Seluruh penghuni sorga menghantar ke lapangan terbang. Lagu-lagu padang
pasir terdengar merayu-rayu, tapi tanpa tari perut dan bidadari. Entah dengan
berapa juta lengan Muhammad S.A.W harus berjabat tangan. Nabi Adam a.s sebagai
pinisepuh tampil depan mikropon. Dikatakan bahwa penurbaan Muhammad merupakan
lembaran baru dalam sejarah manusia. Besar harapan akan segera terjalin saling
pengertian yang mendalam antara penghuni sorga dan bumi.
“Akhir kata Saudara-saudara, hasil peninjauan on the spot oleh Muhammad
S.A.W harus dapat dimanfaatkan secara maksimal nantinya. Ya, Saudara-saudara
kita di bumi melawan rongrongan iblis-iblis neraka beserta antek-anteknya. Kita
harus bantu mereka dengan doa-doa dan sumbangan-sumbangan pikiran yang
konstruktif agar mereka semua mau ditarik ke pihak Tuhan; sekian. Selamat jalan
Muhammad! Hidup persatuan Rakyat Sorga dan Bumi!”
“Ganyang!!!” (Berjuta suara menyahut serempak).
Muhammad segera naik ke punggung buraq – kuda sembrani yang dulu jadi
tunggangannya waktu ia mi’raj. Secepat kilat buraq terbang ke arah bumi dan
Jibrail yang sudah tua terengah-engah mengikuti di belakang. Mendadak, sebuah
sputnik melayang di angkasa hampa udara.
“Benda apa di sana?” tanyanya keheranan.
“Orang bumi bilang sputnik! Ada tiga orang di dalamnya, ya Rasul.”
“Orang? Menjemput kedatanganku?” (Gembira)
“Bukan, mereka justru rakyat negara kapir terbesar di bumi. Pengikut Marx
dan Lenin yang ingkar Tuhan. Tapi pandai-pandai otaknya.”
“Orang-orang malang. Semoga Tuhan mengampuni mereka. Aku ingin lihat
orang-orang kapir itu dari dekat. Ayo buraq!”
Buraq melayang deras menyilang arah sputnik mengorbit. Dengan pedang apinya
Jibrail memberi isyarat sputnik berhenti sejenak. Namun, sputnik Rusia memang
tidak ada remnya. Tubrukan tak dapat dihindarkan lagi. Buraq beserta sputnik
hancur jadi debu; tanpa suara, tanpa sisa. Kepala-kepala botak di lembaga
aeronautic di Siberia bersorak gembira.
“Diumumkan bahwa sputnik Rusia berhasil mencium planet tak dikenal. Ada
sedikit gangguan komunikasi…” terdengar siaran radio Moskow.
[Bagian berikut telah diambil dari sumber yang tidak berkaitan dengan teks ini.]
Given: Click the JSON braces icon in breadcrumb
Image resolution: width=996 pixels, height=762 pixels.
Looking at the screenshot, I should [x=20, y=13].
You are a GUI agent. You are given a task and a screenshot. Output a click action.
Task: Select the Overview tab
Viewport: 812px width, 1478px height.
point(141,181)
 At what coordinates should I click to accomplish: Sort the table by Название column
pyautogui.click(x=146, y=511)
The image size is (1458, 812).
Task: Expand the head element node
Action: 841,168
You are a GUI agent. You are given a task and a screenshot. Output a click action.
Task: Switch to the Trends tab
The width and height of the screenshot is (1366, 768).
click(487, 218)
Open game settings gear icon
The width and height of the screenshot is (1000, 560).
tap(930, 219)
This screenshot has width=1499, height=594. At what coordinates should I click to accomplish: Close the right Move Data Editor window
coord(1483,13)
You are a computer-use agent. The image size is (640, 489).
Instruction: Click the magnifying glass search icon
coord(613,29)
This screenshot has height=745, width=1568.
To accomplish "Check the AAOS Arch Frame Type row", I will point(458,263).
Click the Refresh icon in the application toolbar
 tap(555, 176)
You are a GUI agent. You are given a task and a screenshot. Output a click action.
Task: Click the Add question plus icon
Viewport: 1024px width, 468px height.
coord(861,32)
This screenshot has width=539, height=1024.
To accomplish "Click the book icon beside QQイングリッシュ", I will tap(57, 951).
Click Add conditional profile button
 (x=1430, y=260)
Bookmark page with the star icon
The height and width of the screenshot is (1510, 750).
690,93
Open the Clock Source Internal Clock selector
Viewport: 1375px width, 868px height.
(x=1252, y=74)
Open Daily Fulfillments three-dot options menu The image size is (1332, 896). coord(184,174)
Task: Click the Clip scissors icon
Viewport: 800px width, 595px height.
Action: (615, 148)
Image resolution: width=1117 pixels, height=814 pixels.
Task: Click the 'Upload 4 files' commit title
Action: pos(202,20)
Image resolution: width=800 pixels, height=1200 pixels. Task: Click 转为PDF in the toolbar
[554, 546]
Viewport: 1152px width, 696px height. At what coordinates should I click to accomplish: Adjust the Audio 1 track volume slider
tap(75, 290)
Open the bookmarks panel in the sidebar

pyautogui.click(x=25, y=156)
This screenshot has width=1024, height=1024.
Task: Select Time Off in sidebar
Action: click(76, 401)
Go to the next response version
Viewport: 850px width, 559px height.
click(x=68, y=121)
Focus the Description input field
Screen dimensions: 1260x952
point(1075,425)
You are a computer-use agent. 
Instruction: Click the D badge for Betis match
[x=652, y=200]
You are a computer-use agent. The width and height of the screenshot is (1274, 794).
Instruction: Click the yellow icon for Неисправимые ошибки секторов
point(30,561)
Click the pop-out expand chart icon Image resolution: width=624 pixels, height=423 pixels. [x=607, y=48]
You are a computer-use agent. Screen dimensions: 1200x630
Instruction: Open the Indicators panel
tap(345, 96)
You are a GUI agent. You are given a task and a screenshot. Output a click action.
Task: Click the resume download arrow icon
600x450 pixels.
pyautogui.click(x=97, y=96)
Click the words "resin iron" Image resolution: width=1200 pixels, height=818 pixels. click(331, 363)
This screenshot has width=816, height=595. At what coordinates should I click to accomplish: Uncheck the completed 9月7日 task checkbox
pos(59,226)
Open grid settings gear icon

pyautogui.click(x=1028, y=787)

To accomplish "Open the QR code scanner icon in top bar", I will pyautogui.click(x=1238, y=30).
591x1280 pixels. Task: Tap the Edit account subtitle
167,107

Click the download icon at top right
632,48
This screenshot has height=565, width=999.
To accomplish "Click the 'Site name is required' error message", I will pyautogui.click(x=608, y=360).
Muhammad dan Jibrail terpental ke bawah. Mujur mereka tersangkut di
gumpalan awan yang empuk bagai kapas.
“Sayang-sayang. Neraka bertambah tiga penghuni lagi.” Bisik Muhammad sedih.
Sejenak dilontarkan pandangannya ke bawah. Hatinya tiba-tiba berdesir ngeri.
“Jibrail, neraka lapis ke berapa di sana gerangan?”
“Paduka salah duga. Di bawah kita bukan neraka tapi baigan bumi yang paling
durhaka, Jakarta namanya. Ibu kota sebuah negeri dengan seratus juta rakyat
yang malas dan bodoh. Tapi ngakunya sudah bebas buta huruf.”
“Tak pernah kudengar nama itu. Mana lebih durhaka, Jakarta atau Sodom dan
Gomorah?”
“Hampir sama.”
“Ai, hijau-hijau di sana bukankah warna api neraka?”
“Bukan, Paduka! Itulah barisan sukwan dan sukwati guna mengganyang negara
tetangga, Malaysia.”
“Adakah umatku di Malaysia?”
“Hampir semua, kecuali Cinanya tentu.”
“Kalau begitu, kapirlah bangsa di bawah ini!”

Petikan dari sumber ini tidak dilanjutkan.